DRY (Don’t Repeat Yourself) is a principle of software development. The focus of DRY is to avoid repetition of information
When you write code that performs the same tasks over and over again, any modification of one task requires the same change to be made to every single instance of that task! Editing every instance of a task is a lot of work
Instead, you can create functions that perform those tasks, using sets of arguments or inputs to specify how the task is performed.
Good functions only do one thing, but they do it well and often in a variety of contexts. Often the operations contained in a good function are generally useful for many tasks. Take for instance the R function mean(), which computes sample mean values. This function only does one thing (computes a mean). However you may use the mean() function in different places in your code. You may use it to calculate a new column value in a data.frame. Or you could use it to calculate that mean of a matrix.
Global variables are objects in R that exist within the global environment. You learned about the global environment in the first few weeks of class. You can think of it as a bucket filled with all of the objects (and package functions) in your R session. When you code line by line, you create numerous intermediate variables that you don’t need to use again.
Similar to pipes, functions run in their own environment. This function environment is created when the function is called, and deleted (by default) once the function returns a result. Objects defined inside of functions are thus created inside of that function’s environment. Once the function is done running, those objects are gone! This means less memory is used.
Ideally, your code is easy to understand. However, what might seem clear to you now might be clear as mud 6 months from now or even 3 weeks from now (remember we discussed your future self in week 1 of this class).
Well written functions use names that help you better understand the task that the function performs.
Name functions using verbs the indicate what the function does. This makes your code more expressive or self describing and in turn makes it easier to read for both you, your future self and your colleagues.
If all your code is written line by line, with repeated code in multiple parts of your document, it can be challenging to maintain.
Imagine having to fix one element of a line of code that is repeated many times.

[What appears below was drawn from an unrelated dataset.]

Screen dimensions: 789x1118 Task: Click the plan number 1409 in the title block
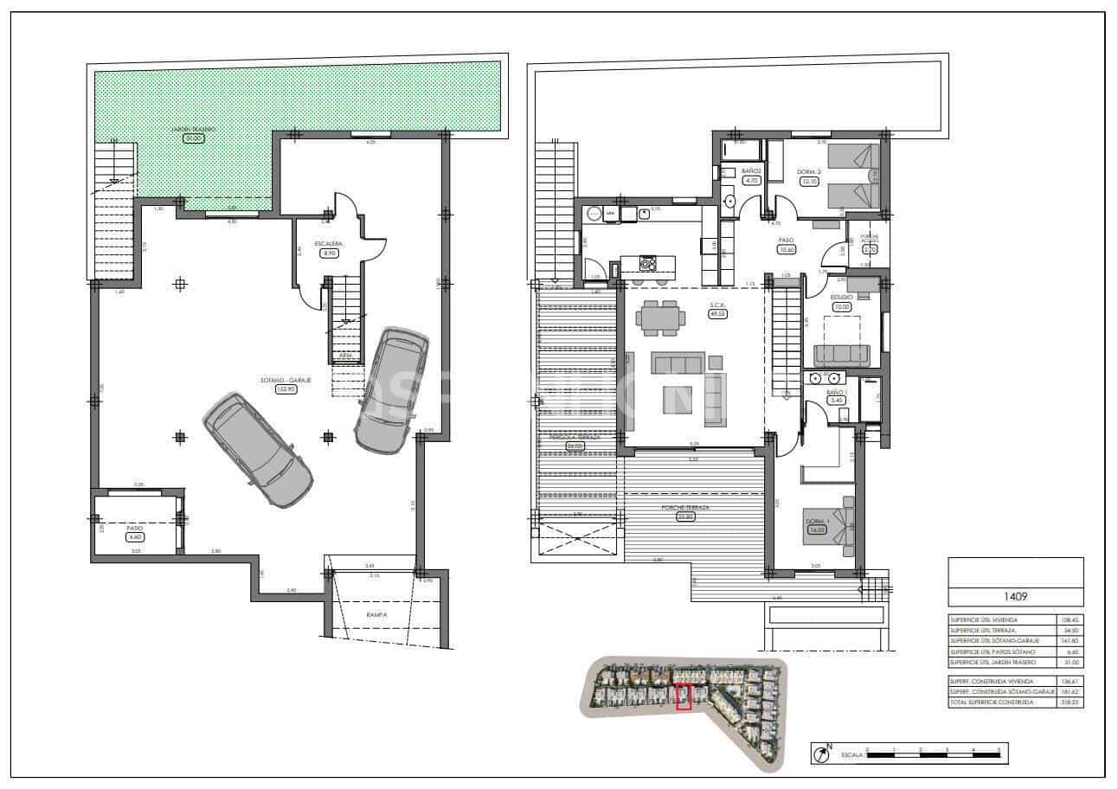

You will have to find and replace that code to implement the fix in EVERY INSTANCE it occurs in your code. This makes your code difficult to maintain.
Do you also duplicate your comments where you duplicate parts of your scripts? How do you keep the duplicated comments in sync? A comment that is misleading because the code changed is worse than no comment at all.
Re-organizing your code using functions (or organizing your code using functions from the beginning) allows you to explicitly document the tasks that your code performs.
While you won’t learn this in class this week, functions are also useful for testing. As your code gets longer and more complex, it is more prone to mistakes. For example, if your analysis relies on data that gets updated often, you may want to make sure that all the columns in your spreadsheet are present before performing an analysis. Or that the new data are not formatted in a different way.
Changes in data structure and format could cause your code to not run. Or in the worse case scenario, your code may run but return the wrong values!